Muñoz Victor, Ghirlando Rodolfo, Blanco Francisco J, Jas Gouri S, Hofrichter James, Eaton William A
Laboratory of Chemical Physics, National Institute of Diabetes and Digestive and Kidney Diseases, National Institutes of Health, Bethesda, Maryland 20892-0520, USA.
Biochemistry. 2006 Jun 13;45(23):7023-35. doi: 10.1021/bi052556a.
We have investigated the solution structure, equilibrium properties, and folding kinetics of a 17-residue beta-hairpin-forming peptide derived from the protein ubiquitin. NMR experiments show that at 4 degrees C the peptide has a highly populated beta-hairpin conformation. At protein concentrations higher than 0.35 mM, the peptide aggregates. Sedimentation equilibrium measurements show that the aggregate is a trimer, while NMR indicates that the beta-hairpin conformation is maintained in the trimer. The relaxation kinetics in nanosecond laser temperature-jump experiments reveal a concentration-independent microsecond phase, corresponding to beta-hairpin unfolding-refolding, and a concentration-dependent millisecond phase due to oligomerization.
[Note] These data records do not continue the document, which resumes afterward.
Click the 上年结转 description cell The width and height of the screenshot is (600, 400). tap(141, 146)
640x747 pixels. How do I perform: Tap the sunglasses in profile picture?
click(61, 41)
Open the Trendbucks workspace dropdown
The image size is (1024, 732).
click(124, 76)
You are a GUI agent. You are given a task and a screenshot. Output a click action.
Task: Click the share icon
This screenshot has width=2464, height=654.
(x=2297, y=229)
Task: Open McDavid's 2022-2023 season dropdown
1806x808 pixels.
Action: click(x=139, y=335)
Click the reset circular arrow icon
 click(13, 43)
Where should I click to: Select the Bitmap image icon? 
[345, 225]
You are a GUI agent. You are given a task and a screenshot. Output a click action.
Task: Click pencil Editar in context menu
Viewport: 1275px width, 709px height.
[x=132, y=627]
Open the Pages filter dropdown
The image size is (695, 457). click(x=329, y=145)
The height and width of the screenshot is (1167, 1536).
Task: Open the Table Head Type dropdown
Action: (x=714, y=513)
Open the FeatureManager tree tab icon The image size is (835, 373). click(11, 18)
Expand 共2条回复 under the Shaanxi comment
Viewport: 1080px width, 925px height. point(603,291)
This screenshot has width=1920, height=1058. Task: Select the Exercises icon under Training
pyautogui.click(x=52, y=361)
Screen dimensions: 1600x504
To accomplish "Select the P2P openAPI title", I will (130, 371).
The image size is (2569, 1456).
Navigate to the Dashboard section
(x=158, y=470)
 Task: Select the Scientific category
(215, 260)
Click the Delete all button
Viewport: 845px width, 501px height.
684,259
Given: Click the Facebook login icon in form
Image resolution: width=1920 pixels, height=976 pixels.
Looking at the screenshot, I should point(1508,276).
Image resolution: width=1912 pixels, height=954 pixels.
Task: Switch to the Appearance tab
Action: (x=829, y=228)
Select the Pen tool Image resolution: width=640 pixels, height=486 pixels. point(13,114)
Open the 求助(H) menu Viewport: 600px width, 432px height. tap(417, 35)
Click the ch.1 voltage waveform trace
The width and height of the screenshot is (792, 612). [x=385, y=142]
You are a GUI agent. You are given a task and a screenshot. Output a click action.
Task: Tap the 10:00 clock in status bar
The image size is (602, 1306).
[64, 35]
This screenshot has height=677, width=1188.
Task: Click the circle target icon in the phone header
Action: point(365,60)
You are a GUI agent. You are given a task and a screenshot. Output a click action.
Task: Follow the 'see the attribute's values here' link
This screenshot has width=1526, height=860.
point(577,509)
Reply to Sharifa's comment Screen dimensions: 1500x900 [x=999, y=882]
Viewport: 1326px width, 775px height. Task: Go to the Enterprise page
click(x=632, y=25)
Kinetic modeling of the relaxation rates and amplitudes yields the folding and unfolding rates for the monomeric beta-hairpin, as well as assembly and disassembly rates for trimer formation consistent with the equilibrium constant determined by sedimentation equilibrium. When the net charge on the peptides and ionic strength were taken into account, the rate of trimer assembly approaches the Debye-Smoluchowski diffusion limit. At 300 K, the rate of formation of the monomeric hairpin is (17 micros)(-1), compared to rates of (0.8 micros)(-1) to (52 micros)(-1) found for other peptides. After using Kramers theory to correct for the temperature dependence of the pre-exponential factor, the activation energy for hairpin formation is near zero, indicating that the barrier to folding is purely entropic. Comparisons with previously measured rates for a series of hairpins are made to distinguish between zipper and hydrophobic collapse mechanisms. Overall, the experimental data are most consistent with the zipper mechanism in which structure formation is initiated at the turn, the mechanism predicted by the Ising-like statistical mechanical model that was developed to explain the equilibrium and kinetic data for the beta-hairpin from protein GB1. In contrast, the majority of simulation studies favor a hydrophobic collapse mechanism. However, with few exceptions, there is little or no quantitative comparison of the simulation results with experimental data.
我们研究了一种源自泛素蛋白的17个残基的β-发夹形成肽的溶液结构、平衡性质和折叠动力学。核磁共振实验表明,在4℃时,该肽具有高度富集的β-发夹构象。当蛋白质浓度高于0.35 mM时,该肽会聚集。沉降平衡测量表明,聚集体是三聚体,而核磁共振表明β-发夹构象在三聚体中得以维持。纳秒激光温度跳跃实验中的弛豫动力学揭示了一个与浓度无关的微秒相,对应于β-发夹的解折叠-再折叠,以及一个由于寡聚化导致的与浓度相关的毫秒相。对弛豫速率和幅度进行动力学建模,得出了单体β-发夹的折叠和解折叠速率,以及三聚体形成的组装和解组装速率,这与沉降平衡测定的平衡常数一致。当考虑到肽上的净电荷和离子强度时,三聚体组装速率接近德拜-斯莫卢霍夫斯基扩散极限。在300 K时,单体发夹的形成速率为(17微秒)(-1),相比之下,其他肽的速率为(0.8微秒)(-1)至(52微秒)(-1)。在使用克莱默斯理论校正了预指数因子的温度依赖性后,发夹形成的活化能接近零,这表明折叠的障碍纯粹是熵性的。与之前测量的一系列发夹的速率进行比较,以区分拉链和疏水塌缩机制。总体而言,实验数据与拉链机制最为一致,在该机制中,结构形成始于转角处,这是为解释来自蛋白质GB1的β-发夹的平衡和动力学数据而开发的类伊辛统计力学模型所预测的机制。相比之下,大多数模拟研究支持疏水塌缩机制。然而,除了少数例外,模拟结果与实验数据几乎没有或没有定量比较。